- SELECTION -

####################

# Torque on Stem Bolts?



## TiCoyote (Jun 28, 2005)

I was adjusting a few things on the bike, and I wanted to torque down the headset and stem a bit. The stem reads "recommended torque, 4.5 NM." It's a carbon Specialized Stem, and the steerer is carbon too. 

I found that if I torqued down to 4.5, the top bolt looked much tighter than the bottom one. The gap was closer. 

Also, if I turned the bars all the way to the left, there was rubbing. I thought that it might be the top bolt, the one that tightens on the headset, so I pulled everything apart, put in a little grease, and put the top bolt back on looser, but it was still rubbing. It wasn't until I tried the stem bolts looser that the rubbing went away. 

Has anyone else found that the specs stamped on the stem are too high? I don't want to damage anything by riding with the stem too loose. 

I tried it with 3.5 NM, but that was still too high. Now it's just hand-tight to what seems appropriate.


----------



## mfdemicco (Nov 8, 2002)

####################

- RECORDED INFORMATION -
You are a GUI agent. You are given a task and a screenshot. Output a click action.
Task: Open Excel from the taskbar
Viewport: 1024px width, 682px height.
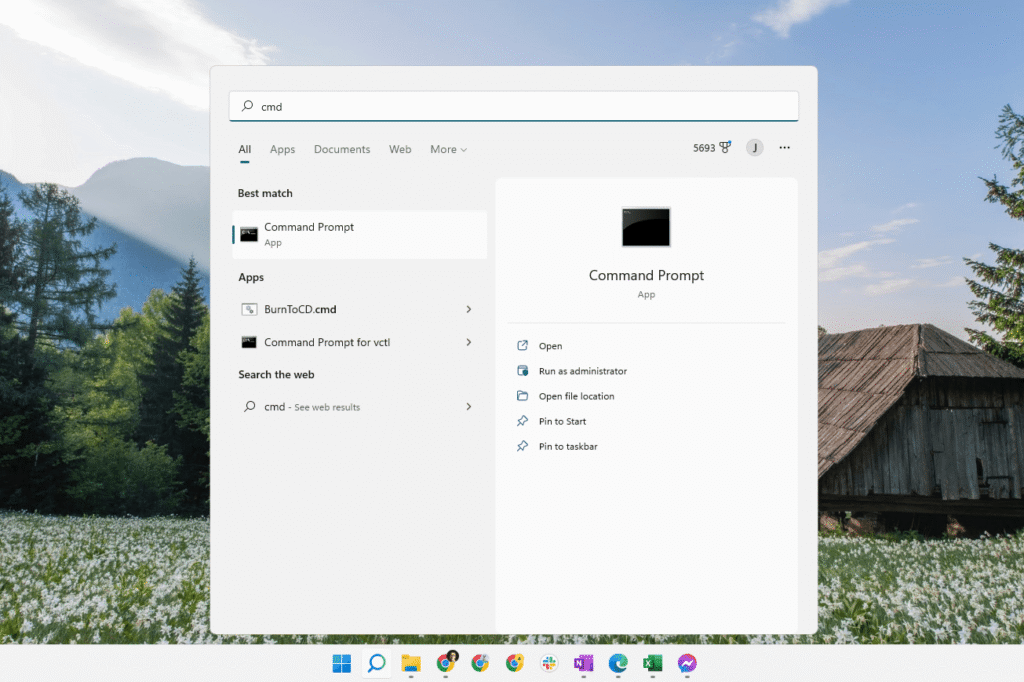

####################

- BRIEF A -
Reproduce the stem torque post between "I was adjusting" and "is carbon too.", inclusive.
- BRIEF B -
Summarize the stem torque post in two sentences.

- FINAL RESULT A -
I was adjusting a few things on the bike, and I wanted to torque down the headset and stem a bit. The stem reads "recommended torque, 4.5 NM." It's a carbon Specialized Stem, and the steerer is carbon too.

- FINAL RESULT B -
While adjusting a bike with a carbon Specialized stem and carbon steerer, the poster found that tightening the stem bolts to the stamped 4.5 Nm made the top bolt look much tighter than the bottom one and caused rubbing with the bars turned fully left, which went away only when the stem bolts were loosened. The poster asks whether others have found the stamped spec too high, says 3.5 Nm was still too high, and now has the bolts hand-tight.